THE TASK = Count each line below that has "computer" anywhere in it. Answer with the total alone.
EXTRACTED RECORDS Block Start
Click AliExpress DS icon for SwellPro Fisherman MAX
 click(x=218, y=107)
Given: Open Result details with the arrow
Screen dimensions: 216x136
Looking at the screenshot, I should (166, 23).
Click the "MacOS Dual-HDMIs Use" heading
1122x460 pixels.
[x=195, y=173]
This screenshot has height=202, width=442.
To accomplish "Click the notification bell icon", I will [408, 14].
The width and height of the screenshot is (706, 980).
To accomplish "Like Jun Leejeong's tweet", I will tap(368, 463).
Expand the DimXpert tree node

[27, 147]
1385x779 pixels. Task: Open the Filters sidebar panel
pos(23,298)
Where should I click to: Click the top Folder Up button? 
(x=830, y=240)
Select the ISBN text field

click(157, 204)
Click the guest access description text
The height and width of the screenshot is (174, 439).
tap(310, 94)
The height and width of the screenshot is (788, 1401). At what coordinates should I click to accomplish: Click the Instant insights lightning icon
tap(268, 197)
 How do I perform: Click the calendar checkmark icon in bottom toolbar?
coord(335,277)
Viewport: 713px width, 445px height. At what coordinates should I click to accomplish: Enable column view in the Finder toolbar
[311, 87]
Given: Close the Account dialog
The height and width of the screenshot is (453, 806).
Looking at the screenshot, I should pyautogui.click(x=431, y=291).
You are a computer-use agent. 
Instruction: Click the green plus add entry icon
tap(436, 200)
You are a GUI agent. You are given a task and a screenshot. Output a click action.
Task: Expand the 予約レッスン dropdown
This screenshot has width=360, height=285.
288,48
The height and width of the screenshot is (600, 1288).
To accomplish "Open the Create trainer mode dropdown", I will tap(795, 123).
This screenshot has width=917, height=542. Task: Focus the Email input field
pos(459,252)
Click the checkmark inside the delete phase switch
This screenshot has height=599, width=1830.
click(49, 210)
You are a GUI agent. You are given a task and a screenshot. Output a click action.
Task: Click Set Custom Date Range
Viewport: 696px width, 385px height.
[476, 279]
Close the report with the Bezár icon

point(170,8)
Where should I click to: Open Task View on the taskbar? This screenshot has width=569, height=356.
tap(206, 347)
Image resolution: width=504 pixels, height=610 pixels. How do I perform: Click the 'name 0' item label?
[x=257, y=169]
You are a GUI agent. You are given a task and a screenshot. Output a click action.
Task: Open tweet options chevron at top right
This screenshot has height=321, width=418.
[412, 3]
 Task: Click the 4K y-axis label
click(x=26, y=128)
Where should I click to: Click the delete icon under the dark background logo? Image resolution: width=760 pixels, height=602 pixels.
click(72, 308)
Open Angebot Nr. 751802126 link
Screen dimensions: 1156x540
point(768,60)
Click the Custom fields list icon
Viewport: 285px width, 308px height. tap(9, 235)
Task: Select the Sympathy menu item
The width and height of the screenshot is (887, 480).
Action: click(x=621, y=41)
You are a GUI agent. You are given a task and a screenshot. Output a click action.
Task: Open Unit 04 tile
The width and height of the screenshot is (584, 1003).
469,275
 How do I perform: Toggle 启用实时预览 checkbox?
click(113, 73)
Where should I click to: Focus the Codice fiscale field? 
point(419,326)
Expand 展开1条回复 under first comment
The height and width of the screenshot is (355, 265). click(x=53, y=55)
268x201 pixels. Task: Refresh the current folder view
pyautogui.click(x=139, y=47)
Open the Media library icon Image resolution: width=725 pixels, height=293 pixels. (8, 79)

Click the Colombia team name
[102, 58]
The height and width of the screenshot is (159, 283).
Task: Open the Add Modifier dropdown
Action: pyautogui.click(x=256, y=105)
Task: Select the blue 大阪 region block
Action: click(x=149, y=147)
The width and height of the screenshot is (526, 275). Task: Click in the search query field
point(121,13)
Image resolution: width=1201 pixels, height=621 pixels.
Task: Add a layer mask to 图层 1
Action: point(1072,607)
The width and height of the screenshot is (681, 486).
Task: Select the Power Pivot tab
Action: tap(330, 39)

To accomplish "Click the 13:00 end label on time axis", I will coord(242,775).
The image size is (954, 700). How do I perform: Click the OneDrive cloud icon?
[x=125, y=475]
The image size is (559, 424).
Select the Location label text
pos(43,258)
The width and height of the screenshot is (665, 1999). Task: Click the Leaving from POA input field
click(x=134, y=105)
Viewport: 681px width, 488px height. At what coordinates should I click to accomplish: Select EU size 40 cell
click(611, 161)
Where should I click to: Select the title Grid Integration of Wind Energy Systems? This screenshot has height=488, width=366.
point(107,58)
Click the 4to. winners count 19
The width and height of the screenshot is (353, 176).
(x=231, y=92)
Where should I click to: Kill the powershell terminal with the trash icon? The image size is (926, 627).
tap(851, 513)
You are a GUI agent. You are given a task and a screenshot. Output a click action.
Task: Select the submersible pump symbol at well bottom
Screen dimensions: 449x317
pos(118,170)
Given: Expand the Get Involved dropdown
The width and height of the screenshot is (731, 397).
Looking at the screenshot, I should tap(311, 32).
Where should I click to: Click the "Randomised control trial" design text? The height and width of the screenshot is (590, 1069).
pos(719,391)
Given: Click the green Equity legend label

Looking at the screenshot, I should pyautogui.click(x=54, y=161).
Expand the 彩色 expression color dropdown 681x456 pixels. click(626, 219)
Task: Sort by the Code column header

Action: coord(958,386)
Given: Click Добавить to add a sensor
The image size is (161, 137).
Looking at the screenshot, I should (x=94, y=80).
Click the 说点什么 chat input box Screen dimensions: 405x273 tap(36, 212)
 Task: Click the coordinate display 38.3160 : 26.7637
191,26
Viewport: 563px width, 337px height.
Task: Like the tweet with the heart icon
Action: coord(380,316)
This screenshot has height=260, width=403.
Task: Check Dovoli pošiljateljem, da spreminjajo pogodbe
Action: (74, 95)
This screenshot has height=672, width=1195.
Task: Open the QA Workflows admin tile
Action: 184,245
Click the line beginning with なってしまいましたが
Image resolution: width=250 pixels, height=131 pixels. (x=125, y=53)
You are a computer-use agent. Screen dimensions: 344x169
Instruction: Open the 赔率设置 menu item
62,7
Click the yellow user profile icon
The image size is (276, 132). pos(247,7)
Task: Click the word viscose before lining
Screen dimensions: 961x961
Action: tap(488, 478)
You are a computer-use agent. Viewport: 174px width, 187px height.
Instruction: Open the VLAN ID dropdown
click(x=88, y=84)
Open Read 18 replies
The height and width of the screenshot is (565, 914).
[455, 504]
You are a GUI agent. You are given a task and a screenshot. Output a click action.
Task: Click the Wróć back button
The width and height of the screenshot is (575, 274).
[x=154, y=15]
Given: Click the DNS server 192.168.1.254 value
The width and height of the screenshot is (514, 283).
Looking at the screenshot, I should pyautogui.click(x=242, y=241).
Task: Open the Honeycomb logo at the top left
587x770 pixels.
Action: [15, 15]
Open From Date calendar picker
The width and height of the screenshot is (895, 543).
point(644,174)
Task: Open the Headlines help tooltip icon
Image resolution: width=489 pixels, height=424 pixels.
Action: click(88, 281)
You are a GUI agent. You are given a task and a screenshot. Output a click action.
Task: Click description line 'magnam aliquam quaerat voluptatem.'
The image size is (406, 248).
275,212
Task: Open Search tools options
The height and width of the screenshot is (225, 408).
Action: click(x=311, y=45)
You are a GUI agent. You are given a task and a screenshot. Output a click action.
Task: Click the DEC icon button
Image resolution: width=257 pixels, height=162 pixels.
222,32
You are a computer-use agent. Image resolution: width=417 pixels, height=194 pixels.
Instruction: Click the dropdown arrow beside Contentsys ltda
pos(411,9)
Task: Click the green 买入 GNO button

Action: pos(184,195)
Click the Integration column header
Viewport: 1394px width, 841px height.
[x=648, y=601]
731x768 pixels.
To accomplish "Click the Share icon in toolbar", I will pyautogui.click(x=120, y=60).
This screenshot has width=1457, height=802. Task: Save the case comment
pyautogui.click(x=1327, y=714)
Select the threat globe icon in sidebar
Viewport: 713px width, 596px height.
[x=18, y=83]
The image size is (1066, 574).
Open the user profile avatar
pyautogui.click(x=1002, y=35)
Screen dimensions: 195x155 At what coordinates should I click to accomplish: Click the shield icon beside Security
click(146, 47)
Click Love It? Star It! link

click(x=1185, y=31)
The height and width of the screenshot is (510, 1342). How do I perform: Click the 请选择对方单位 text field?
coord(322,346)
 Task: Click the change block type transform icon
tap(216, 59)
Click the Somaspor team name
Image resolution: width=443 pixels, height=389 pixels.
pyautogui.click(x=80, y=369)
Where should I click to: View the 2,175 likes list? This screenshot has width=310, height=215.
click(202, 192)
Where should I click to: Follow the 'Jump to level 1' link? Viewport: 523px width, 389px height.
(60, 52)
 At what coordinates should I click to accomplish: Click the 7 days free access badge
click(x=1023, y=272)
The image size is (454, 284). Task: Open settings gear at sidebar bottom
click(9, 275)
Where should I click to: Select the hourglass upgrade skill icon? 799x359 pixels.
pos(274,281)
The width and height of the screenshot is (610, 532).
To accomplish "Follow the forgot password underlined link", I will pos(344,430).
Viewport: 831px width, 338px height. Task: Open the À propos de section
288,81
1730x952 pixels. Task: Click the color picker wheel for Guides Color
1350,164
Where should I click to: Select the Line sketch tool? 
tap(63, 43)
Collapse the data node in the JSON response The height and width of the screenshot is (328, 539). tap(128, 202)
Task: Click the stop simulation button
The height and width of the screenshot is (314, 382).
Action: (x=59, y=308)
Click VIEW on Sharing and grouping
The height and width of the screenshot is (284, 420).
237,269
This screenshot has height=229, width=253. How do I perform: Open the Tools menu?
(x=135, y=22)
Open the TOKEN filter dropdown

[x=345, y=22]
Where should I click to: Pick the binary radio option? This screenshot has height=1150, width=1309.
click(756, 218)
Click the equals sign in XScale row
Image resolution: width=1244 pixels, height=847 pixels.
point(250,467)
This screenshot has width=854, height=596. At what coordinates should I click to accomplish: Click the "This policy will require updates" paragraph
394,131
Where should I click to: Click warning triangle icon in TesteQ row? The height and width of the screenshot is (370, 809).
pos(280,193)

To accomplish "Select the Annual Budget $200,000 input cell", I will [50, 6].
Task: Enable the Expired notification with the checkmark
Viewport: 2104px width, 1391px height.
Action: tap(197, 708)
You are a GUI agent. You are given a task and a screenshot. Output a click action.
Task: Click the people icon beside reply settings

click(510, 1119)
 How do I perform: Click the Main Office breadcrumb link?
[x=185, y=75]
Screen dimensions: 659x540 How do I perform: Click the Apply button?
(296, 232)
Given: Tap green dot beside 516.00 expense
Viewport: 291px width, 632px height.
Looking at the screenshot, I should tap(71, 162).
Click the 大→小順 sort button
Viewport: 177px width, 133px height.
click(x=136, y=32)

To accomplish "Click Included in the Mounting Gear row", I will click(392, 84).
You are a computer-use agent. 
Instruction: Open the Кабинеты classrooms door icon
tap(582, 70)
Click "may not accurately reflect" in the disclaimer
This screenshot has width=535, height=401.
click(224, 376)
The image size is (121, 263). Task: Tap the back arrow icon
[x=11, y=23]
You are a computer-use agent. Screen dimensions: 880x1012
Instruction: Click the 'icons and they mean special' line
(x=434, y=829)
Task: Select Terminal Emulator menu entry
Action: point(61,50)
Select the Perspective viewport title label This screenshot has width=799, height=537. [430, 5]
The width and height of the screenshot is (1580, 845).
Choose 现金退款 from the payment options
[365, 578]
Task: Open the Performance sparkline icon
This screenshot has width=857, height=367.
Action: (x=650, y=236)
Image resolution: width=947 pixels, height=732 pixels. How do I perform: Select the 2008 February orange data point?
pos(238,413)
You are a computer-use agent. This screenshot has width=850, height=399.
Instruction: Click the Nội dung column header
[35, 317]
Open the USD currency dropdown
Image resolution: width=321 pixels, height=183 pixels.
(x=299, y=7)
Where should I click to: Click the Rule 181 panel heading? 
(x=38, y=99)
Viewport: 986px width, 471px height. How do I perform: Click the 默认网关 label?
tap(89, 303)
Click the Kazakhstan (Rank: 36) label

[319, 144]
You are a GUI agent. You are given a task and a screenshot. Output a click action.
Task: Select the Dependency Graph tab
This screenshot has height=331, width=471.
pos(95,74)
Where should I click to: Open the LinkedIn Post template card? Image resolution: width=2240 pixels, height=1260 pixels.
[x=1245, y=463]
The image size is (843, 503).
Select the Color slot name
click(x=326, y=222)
EXTRACTED RECORDS Block End
WRITTEN SOLUTION = 7